START DATA RECORDS

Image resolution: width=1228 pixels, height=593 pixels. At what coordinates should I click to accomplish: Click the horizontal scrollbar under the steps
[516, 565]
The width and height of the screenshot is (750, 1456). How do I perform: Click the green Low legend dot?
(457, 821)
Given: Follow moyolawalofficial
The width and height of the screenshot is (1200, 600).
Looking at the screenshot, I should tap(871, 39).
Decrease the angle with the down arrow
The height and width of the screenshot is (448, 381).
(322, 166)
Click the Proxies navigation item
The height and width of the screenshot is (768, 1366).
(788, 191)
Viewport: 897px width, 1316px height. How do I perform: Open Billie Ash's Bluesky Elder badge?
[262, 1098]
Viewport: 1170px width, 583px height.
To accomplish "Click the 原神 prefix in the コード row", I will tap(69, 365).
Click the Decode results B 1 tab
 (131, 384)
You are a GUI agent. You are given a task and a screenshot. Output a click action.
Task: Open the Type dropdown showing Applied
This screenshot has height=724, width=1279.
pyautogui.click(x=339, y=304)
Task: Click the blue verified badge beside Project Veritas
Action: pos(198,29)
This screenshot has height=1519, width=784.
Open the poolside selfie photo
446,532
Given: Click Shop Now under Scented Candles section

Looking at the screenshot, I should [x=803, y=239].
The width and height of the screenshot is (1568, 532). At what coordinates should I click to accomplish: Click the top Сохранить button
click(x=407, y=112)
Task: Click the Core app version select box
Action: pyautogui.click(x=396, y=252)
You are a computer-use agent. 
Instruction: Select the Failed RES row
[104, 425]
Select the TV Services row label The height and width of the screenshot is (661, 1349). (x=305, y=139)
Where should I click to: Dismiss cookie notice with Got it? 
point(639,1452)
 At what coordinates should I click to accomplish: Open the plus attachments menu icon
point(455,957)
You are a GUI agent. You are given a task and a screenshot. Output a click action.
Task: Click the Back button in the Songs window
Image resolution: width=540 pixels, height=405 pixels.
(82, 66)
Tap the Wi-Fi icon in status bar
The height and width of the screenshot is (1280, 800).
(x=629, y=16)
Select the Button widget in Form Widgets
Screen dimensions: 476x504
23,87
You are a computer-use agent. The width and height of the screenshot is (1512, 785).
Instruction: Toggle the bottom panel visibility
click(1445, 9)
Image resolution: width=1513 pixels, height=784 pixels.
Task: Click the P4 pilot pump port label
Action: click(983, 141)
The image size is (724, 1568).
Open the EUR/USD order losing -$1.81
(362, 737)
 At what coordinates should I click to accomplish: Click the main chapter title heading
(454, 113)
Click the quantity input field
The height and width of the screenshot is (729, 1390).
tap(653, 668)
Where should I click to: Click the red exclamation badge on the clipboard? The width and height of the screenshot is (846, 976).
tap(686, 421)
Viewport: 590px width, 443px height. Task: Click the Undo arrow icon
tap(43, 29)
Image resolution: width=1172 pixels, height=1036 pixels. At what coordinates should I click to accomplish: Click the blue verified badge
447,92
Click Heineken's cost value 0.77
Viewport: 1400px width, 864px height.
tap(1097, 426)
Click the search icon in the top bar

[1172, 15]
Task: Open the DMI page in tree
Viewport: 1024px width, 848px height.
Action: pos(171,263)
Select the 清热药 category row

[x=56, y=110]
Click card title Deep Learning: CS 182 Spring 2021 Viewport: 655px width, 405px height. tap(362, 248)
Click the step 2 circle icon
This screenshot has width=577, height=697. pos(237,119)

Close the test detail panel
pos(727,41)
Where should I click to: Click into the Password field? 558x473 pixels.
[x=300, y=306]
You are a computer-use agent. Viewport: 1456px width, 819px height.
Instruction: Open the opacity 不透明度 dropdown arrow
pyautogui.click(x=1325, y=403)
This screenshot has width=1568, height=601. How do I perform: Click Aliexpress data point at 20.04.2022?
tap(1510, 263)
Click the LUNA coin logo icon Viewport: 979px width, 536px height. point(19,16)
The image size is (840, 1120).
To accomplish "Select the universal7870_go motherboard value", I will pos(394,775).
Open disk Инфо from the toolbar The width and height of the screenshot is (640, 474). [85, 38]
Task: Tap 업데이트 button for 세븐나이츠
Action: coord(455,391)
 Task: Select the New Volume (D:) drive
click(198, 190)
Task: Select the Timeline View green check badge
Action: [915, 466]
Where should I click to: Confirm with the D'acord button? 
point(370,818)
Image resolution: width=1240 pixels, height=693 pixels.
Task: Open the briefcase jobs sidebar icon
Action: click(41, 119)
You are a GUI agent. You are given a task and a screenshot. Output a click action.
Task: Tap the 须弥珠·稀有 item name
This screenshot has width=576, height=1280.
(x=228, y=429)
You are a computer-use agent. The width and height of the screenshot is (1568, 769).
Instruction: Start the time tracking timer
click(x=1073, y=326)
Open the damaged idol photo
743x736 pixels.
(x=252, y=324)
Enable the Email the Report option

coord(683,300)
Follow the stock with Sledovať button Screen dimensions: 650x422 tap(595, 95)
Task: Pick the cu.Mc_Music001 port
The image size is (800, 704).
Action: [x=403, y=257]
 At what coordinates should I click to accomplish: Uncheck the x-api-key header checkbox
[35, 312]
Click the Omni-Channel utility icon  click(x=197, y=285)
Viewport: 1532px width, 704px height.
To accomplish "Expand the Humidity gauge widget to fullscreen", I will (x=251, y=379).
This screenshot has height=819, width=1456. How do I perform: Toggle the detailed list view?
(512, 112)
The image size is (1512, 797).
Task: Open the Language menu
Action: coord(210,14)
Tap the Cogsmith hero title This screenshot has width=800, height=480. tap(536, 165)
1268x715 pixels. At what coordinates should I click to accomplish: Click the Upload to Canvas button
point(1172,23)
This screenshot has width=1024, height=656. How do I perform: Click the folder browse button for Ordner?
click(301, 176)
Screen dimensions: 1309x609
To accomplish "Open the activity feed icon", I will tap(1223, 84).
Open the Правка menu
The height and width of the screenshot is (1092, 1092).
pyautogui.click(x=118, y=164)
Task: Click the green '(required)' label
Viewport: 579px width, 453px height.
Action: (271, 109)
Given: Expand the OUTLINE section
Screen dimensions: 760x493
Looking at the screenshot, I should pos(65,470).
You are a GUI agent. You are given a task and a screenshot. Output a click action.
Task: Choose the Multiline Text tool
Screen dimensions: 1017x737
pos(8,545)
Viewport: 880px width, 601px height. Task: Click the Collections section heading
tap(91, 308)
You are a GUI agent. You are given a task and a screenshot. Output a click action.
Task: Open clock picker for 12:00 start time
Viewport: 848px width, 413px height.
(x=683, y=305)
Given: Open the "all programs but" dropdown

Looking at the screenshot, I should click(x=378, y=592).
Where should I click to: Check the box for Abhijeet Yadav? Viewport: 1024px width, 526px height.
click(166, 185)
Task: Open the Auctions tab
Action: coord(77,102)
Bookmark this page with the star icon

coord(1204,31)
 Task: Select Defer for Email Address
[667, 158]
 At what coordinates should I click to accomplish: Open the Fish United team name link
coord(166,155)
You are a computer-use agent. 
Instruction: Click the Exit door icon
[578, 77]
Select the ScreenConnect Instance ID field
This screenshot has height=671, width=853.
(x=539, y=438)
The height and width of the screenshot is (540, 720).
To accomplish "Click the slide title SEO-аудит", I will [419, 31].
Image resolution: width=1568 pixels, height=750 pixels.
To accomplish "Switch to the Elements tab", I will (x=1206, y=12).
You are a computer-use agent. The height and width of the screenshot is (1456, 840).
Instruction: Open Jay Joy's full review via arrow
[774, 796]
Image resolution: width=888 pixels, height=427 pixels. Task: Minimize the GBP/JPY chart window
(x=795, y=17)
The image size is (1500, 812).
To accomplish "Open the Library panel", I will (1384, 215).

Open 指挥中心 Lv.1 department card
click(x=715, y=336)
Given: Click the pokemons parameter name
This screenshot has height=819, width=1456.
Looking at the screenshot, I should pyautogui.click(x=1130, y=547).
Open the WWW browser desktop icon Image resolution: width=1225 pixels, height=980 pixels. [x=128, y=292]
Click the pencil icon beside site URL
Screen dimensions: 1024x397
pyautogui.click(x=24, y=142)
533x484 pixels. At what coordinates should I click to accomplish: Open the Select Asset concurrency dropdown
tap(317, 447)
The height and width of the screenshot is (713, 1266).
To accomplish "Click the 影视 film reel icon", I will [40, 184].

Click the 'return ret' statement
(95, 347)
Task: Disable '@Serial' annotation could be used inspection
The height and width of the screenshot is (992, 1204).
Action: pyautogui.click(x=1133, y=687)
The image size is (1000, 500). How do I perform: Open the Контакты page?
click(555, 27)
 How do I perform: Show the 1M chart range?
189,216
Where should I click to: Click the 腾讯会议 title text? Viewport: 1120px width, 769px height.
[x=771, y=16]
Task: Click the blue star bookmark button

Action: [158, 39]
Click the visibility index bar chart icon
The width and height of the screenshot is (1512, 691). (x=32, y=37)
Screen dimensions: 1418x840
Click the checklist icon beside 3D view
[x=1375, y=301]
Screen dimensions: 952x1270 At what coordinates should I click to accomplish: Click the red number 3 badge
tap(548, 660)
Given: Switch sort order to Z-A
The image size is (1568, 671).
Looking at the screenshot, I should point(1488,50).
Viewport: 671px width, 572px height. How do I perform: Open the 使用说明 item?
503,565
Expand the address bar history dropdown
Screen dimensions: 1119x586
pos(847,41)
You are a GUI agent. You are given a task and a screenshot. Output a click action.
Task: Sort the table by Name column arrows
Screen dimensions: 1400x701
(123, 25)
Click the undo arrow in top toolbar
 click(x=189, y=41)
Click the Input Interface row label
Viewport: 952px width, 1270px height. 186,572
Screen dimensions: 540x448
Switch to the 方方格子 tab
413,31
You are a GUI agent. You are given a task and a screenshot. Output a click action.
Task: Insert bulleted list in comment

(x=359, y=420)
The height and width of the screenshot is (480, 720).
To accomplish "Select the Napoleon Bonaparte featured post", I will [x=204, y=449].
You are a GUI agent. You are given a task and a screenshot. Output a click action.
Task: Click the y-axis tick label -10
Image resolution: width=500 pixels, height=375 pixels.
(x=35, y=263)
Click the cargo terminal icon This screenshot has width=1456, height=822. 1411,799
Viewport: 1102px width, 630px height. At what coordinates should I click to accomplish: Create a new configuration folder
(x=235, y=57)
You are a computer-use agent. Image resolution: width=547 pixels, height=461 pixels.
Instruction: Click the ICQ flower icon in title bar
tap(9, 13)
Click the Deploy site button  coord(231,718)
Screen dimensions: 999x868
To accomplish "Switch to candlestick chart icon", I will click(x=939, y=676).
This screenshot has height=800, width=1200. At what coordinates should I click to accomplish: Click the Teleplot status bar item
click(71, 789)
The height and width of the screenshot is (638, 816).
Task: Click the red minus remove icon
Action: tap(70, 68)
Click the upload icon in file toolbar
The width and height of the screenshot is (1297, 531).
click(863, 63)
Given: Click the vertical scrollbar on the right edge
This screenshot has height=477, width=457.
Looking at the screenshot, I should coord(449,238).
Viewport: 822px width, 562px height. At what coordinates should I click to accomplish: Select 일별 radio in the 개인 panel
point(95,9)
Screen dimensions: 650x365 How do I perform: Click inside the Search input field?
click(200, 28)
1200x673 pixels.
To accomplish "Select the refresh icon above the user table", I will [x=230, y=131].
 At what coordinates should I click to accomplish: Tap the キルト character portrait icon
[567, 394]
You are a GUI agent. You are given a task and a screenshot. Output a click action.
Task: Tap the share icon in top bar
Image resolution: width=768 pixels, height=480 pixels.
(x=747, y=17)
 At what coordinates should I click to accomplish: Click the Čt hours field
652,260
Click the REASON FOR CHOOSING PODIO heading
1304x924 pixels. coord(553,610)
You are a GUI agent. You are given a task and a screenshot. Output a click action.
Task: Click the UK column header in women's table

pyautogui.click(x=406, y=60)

END DATA RECORDS

> _EXERCISE DESCRIPTION_: Go through the entries and copy each line holding the string "computer".

> _RESPONSE_:
You are a computer-use agent. 
You are a computer-use agent. The width and height of the screenshot is (1512, 785).
You are a computer-use agent. Viewport: 1456px width, 819px height.
You are a computer-use agent. The width and height of the screenshot is (1568, 769).
You are a computer-use agent. 
You are a computer-use agent. The height and width of the screenshot is (1456, 840).
You are a computer-use agent. Image resolution: width=547 pixels, height=461 pixels.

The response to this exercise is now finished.